A muchos ha sorprendido la noticia de que el Vaticano inauguraba la Athletica Vaticana, un equipo de atletismo con el que la Santa Sede empezará a competir por Italia. Algunas personas me preguntan por qué el Vaticano se mete en cosas deportivas si la religión nada tiene que ver con el deporte. Pero yo no estoy de acuerdo, creo que el deporte tiene un trasfondo espiritual muy fuerte que nos hace conectar con lo más profundo del ser humano, nuestra relación con Dios. Si tuviera que destacar algún aspecto de esta vinculación entre la espiritualidad y el deporte me centraría en tres cosas: Perseverancia, espíritu de equipo y alegría.

Cualquiera que haya hecho deporte se habrá encontrado en alguna ocasión con la posibilidad de crecer gracias al desarrollo de sus capacidades, de los dones recibidos por Dios, y sin embargo, habrá visto que también, tras un gran esfuerzo, los límites se han hecho presentes y, tras intentarlo una y otra vez, hay retos que son muy difíciles de alcanzar. El deporte se convierte por lo tanto en el mejor tamiz para filtrar los platónicos sueños que crecen entre nuestros ideales y la realidad que se presenta sin avisar y con perfume de verdad. Pero eso no quiere decir que haya que tirar la toalla y abandonar. La perseverancia es fuente de consolación, aunque no exime el sacrificio. Perseverar no es actuar desde la cabezonería o la sin razón. Perseverar es crecer sabiendo que somos criaturas necesitadas y reconocer con humildad, desde lo que somos, que podemos seguir adelante.

También en el deporte nos encontramos con una de las ramas espirituales más importantes que luchan contra la tendencia social más dura que vive nuestro tiempo. En el deporte encontramos el sentimiento de equipo y de comunidad que lucha frente al individualismo que aísla, enfría y distancia. Es la unidad en la diversidad. La complementariedad desde lo distinto. Incluso en los deportes aparentemente individuales muestran la necesidad de un grupo de personas que, desde lo oculto, transmiten confianza, conocimiento o ánimo, luchando contra la tentación del «Yo solo puedo», «No necesito a nadie», «Todo lo he conseguido yo». El espíritu de equipo hace salir del propio amor, querer e interés.

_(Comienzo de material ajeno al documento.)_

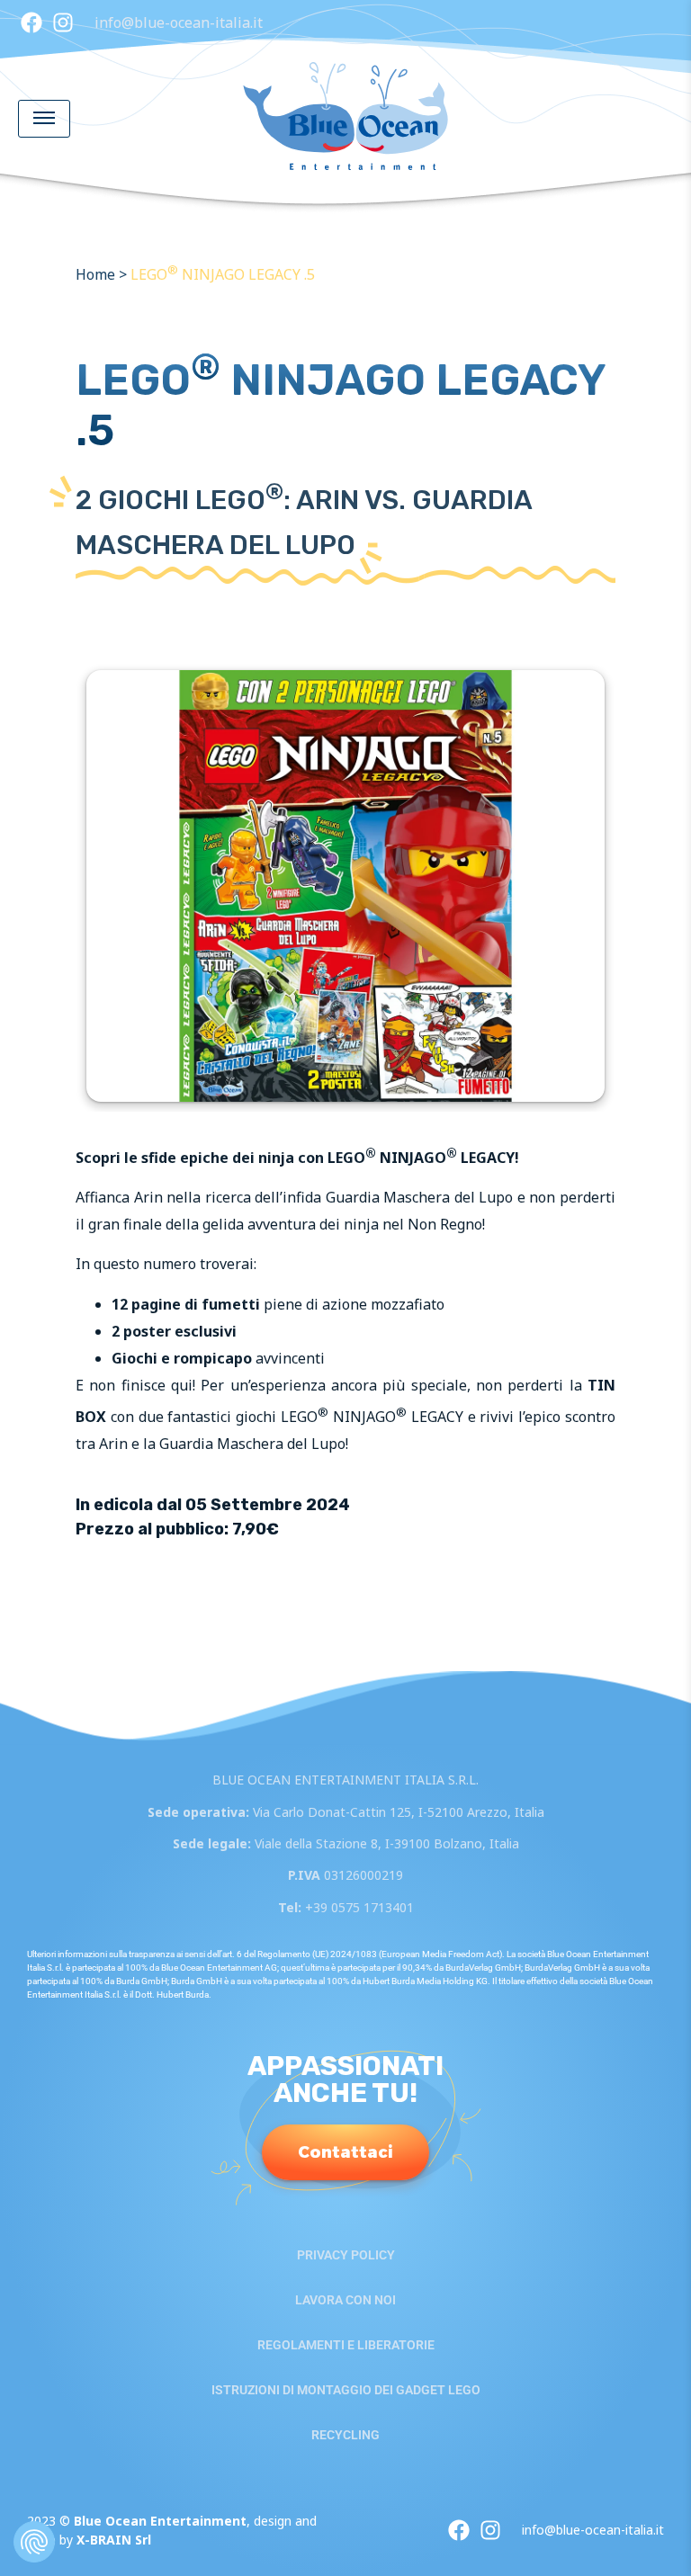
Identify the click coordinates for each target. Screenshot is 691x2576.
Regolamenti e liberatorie (346, 2345)
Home (95, 274)
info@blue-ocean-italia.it (178, 22)
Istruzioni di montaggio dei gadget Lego (345, 2390)
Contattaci (345, 2152)
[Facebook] (31, 22)
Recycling (345, 2435)
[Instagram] (63, 22)
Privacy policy (346, 2255)
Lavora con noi (345, 2300)
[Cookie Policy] (34, 2542)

Finalmente, uno de los reflejos más bonitos que vemos en aquellos que practican deporte es la alegría. Entre el esfuerzo y el sufrimiento por querer dar lo mejor de uno mismo para no caer en la mediocridad, nos encontramos con una alegría interna que muestra la presencia de Dios en aquello que hacemos. La paz de saber que nuestra entrega nos hace mejores a nosotros y al resto, es síntoma de que Alguien habita en nosotros y nos empuja y anima a seguir caminando en ese esfuerzo contra las tentaciones egoístas, violentas o excluyentes.

Me alegra saber que el Vaticano anima, apoya y promueve una pastoral deportiva que va más allá de los despachos y las salas de reuniones. Seguro que aquellos que pensaban ingenuamente que no podría estar unido espiritualidad y deporte, encontrarán un nuevo mundo donde no sólo se ayudan, sino que también se complementan.